Records from a data source:

************

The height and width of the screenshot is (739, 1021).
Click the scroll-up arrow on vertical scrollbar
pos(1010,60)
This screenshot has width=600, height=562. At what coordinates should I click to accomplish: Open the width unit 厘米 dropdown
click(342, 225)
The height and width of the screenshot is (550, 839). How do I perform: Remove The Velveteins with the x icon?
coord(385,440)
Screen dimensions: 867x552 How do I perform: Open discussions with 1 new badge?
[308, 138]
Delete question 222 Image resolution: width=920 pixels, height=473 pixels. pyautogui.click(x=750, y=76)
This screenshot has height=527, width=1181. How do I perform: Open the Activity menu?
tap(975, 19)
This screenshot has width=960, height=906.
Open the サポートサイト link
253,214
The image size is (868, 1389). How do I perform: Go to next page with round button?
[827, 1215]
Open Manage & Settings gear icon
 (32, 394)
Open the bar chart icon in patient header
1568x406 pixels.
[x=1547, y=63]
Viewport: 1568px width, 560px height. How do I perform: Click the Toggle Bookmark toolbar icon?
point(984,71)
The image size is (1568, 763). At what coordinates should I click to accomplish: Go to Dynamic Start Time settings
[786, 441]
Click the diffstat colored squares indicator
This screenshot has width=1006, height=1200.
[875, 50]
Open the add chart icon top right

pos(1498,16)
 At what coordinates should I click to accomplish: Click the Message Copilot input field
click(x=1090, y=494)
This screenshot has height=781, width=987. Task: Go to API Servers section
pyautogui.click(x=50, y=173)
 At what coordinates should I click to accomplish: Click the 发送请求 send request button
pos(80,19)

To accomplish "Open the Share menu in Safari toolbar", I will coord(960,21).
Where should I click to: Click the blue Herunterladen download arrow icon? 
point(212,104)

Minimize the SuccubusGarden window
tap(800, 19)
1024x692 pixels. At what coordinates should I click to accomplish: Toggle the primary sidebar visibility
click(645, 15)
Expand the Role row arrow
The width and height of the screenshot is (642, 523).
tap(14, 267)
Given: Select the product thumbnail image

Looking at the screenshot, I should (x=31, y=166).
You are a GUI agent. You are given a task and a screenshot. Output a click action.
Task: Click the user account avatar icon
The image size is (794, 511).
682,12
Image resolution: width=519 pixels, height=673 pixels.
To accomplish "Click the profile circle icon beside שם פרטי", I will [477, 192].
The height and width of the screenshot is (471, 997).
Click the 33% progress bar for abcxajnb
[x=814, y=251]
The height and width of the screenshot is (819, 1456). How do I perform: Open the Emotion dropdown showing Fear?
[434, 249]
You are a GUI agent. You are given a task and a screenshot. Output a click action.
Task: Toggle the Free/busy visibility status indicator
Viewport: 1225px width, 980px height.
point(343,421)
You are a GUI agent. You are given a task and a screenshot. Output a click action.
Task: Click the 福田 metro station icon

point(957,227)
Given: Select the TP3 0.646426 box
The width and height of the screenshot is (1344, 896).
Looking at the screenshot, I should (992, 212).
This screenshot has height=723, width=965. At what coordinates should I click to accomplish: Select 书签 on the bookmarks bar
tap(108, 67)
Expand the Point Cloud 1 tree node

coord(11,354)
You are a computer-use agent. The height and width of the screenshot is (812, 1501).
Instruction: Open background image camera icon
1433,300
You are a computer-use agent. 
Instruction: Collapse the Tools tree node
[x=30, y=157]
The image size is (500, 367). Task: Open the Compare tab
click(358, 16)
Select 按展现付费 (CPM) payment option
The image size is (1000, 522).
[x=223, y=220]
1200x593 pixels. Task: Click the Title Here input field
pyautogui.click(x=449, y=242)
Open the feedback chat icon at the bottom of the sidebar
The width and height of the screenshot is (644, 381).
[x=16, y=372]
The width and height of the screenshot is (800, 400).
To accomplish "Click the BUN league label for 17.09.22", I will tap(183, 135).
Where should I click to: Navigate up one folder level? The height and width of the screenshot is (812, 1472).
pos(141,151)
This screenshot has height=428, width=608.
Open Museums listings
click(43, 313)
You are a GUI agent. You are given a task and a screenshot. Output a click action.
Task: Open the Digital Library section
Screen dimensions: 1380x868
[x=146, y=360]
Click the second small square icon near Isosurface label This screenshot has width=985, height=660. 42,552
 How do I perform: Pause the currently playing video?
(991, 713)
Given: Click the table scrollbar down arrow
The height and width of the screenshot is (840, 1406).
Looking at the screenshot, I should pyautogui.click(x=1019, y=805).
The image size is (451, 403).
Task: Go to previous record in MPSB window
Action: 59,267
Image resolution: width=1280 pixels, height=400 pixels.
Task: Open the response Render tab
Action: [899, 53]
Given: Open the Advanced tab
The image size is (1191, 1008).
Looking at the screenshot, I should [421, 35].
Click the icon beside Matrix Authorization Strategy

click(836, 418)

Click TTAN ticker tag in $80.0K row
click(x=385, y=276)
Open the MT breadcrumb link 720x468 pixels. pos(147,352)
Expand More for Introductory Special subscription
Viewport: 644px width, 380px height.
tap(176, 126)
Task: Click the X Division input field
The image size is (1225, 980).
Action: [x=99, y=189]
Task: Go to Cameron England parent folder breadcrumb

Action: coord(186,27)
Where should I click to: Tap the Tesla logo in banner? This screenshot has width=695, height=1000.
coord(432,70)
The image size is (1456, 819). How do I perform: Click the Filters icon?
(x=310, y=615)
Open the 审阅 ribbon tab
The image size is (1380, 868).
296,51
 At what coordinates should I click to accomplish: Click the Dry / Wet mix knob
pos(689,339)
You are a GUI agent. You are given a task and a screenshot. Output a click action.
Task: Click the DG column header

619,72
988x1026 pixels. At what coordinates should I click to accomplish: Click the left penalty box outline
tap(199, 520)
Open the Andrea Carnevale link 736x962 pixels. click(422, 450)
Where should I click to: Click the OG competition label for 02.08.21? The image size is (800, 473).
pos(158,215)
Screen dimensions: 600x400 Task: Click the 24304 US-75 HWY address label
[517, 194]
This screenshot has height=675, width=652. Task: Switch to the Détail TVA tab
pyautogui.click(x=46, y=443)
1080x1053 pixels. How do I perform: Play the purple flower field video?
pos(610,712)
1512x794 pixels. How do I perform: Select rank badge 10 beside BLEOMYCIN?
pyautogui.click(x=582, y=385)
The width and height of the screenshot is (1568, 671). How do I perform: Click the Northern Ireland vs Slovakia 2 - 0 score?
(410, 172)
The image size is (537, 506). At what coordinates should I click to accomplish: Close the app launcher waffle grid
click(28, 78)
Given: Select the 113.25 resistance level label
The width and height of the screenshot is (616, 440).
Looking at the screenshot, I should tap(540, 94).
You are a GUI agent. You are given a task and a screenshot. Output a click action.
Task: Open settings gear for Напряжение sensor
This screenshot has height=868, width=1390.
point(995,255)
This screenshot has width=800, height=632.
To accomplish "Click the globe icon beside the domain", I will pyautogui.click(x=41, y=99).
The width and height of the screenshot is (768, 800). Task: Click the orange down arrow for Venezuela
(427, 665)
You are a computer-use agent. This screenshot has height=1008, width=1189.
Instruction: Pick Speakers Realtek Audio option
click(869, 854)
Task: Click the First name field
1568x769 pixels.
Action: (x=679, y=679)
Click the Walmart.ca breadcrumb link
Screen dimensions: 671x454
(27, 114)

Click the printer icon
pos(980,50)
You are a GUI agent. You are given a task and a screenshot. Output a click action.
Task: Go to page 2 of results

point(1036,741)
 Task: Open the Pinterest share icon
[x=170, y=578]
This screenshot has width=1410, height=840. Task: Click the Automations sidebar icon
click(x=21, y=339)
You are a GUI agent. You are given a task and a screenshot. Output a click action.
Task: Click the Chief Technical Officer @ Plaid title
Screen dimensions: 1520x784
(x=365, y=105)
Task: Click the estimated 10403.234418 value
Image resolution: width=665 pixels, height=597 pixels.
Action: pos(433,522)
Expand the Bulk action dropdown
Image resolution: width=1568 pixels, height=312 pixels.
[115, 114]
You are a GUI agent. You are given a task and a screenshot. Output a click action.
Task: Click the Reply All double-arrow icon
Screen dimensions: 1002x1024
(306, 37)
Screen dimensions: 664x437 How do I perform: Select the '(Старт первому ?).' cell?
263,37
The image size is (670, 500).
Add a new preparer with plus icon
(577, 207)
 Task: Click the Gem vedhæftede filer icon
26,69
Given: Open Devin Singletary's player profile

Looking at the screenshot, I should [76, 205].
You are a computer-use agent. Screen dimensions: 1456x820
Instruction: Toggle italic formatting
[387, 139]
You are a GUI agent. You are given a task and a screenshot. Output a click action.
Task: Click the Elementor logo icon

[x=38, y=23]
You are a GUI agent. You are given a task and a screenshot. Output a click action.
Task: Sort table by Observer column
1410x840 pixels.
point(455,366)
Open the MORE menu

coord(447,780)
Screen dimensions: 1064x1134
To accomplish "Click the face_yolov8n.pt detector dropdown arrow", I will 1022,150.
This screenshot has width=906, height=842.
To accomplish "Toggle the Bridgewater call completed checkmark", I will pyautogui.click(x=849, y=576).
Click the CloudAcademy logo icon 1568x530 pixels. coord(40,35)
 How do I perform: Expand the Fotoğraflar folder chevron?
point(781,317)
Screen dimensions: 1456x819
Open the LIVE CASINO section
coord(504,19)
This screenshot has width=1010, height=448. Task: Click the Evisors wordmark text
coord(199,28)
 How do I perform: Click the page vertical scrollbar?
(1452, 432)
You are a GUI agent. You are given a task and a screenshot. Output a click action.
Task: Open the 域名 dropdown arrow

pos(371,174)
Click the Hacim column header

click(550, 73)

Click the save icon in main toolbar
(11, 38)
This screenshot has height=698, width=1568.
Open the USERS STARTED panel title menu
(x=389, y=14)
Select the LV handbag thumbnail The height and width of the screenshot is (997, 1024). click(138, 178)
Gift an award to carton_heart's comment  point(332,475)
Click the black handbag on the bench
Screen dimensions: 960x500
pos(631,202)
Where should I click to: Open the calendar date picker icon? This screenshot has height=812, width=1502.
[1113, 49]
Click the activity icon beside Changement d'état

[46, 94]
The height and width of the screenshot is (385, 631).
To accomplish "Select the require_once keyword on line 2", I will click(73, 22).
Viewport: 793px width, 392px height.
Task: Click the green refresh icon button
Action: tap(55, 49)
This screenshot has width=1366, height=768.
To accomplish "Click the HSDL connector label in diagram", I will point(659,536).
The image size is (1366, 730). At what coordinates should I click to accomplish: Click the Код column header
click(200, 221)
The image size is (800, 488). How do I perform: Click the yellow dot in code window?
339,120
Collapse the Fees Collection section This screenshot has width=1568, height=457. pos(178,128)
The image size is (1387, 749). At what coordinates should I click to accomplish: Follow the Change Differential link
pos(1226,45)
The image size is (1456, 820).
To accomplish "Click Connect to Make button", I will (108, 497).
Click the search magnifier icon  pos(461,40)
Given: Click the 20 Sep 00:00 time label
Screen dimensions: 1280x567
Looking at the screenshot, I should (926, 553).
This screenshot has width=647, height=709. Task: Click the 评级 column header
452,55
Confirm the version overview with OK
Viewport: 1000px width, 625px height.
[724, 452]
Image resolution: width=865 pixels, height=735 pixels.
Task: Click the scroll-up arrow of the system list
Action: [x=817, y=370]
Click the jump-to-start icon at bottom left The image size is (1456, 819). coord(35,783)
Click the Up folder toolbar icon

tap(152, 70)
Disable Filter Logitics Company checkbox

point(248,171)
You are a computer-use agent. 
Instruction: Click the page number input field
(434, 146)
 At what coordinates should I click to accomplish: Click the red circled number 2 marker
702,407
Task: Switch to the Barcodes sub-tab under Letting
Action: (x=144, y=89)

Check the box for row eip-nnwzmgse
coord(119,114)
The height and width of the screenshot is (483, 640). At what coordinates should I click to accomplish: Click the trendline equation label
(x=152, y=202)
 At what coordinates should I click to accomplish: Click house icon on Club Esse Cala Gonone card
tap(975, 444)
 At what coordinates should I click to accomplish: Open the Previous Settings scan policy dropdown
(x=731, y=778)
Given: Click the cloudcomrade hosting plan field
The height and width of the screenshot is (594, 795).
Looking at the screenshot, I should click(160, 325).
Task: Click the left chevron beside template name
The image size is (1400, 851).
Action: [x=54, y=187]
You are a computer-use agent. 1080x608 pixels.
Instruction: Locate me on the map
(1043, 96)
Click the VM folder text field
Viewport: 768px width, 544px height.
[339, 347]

************

- WRITTEN TASK -
List every line of the material that contains the string "gear", matching case exactly.

- ANSWER TO THIS TASK -
Open Manage & Settings gear icon
Task: Open settings gear for Напряжение sensor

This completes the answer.